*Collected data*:
****************

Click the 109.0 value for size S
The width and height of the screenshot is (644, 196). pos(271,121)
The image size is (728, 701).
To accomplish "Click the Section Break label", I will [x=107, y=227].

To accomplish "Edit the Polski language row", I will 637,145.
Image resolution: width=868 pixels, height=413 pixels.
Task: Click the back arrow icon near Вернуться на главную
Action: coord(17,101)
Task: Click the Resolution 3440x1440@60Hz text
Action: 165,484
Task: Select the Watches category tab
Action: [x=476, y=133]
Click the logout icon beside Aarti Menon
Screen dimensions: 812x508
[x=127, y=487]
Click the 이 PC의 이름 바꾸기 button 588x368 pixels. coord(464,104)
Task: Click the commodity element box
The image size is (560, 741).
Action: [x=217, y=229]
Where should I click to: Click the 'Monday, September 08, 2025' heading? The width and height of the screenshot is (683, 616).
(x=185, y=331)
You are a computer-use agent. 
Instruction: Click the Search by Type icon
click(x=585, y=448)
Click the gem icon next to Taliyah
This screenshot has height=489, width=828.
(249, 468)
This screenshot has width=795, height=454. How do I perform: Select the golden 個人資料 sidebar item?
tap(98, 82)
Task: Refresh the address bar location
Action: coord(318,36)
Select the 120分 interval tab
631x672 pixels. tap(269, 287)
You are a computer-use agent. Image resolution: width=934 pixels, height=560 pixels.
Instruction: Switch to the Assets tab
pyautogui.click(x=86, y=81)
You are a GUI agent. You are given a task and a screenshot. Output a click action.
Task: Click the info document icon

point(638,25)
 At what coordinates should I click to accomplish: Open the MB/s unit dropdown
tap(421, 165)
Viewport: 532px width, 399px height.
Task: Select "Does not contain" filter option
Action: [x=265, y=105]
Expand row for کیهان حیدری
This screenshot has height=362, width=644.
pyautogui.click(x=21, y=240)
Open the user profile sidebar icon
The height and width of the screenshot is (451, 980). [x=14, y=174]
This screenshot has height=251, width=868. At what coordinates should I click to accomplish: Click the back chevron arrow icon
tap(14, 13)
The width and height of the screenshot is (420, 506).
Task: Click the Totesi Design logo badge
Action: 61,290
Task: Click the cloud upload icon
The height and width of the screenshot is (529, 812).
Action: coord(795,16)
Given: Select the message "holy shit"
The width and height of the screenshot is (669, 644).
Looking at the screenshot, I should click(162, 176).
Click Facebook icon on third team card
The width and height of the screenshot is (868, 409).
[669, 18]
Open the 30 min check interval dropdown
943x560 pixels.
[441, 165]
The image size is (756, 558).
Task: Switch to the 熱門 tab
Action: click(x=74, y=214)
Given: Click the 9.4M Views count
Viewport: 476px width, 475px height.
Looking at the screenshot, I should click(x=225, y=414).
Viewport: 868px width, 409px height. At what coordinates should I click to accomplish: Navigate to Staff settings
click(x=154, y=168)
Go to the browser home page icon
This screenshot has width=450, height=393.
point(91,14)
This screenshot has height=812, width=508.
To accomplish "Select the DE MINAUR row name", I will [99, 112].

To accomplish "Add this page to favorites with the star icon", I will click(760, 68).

****************

*Exercise aim*: Copy out the range of lines above starting at the line with "The image size is (560, 741)." and ending at the line with "Given: Select the", exactly and including both.

*Result for this exercise*:
The image size is (560, 741).
Action: [x=217, y=229]
Where should I click to: Click the 'Monday, September 08, 2025' heading? The width and height of the screenshot is (683, 616).
(x=185, y=331)
You are a computer-use agent. 
Instruction: Click the Search by Type icon
click(x=585, y=448)
Click the gem icon next to Taliyah
This screenshot has height=489, width=828.
(249, 468)
This screenshot has width=795, height=454. How do I perform: Select the golden 個人資料 sidebar item?
tap(98, 82)
Task: Refresh the address bar location
Action: coord(318,36)
Select the 120分 interval tab
631x672 pixels. tap(269, 287)
You are a computer-use agent. Image resolution: width=934 pixels, height=560 pixels.
Instruction: Switch to the Assets tab
pyautogui.click(x=86, y=81)
You are a GUI agent. You are given a task and a screenshot. Output a click action.
Task: Click the info document icon

point(638,25)
 At what coordinates should I click to accomplish: Open the MB/s unit dropdown
tap(421, 165)
Viewport: 532px width, 399px height.
Task: Select "Does not contain" filter option
Action: [x=265, y=105]
Expand row for کیهان حیدری
This screenshot has height=362, width=644.
pyautogui.click(x=21, y=240)
Open the user profile sidebar icon
The height and width of the screenshot is (451, 980). [x=14, y=174]
This screenshot has height=251, width=868. At what coordinates should I click to accomplish: Click the back chevron arrow icon
tap(14, 13)
The width and height of the screenshot is (420, 506).
Task: Click the Totesi Design logo badge
Action: 61,290
Task: Click the cloud upload icon
The height and width of the screenshot is (529, 812).
Action: coord(795,16)
Given: Select the message "holy shit"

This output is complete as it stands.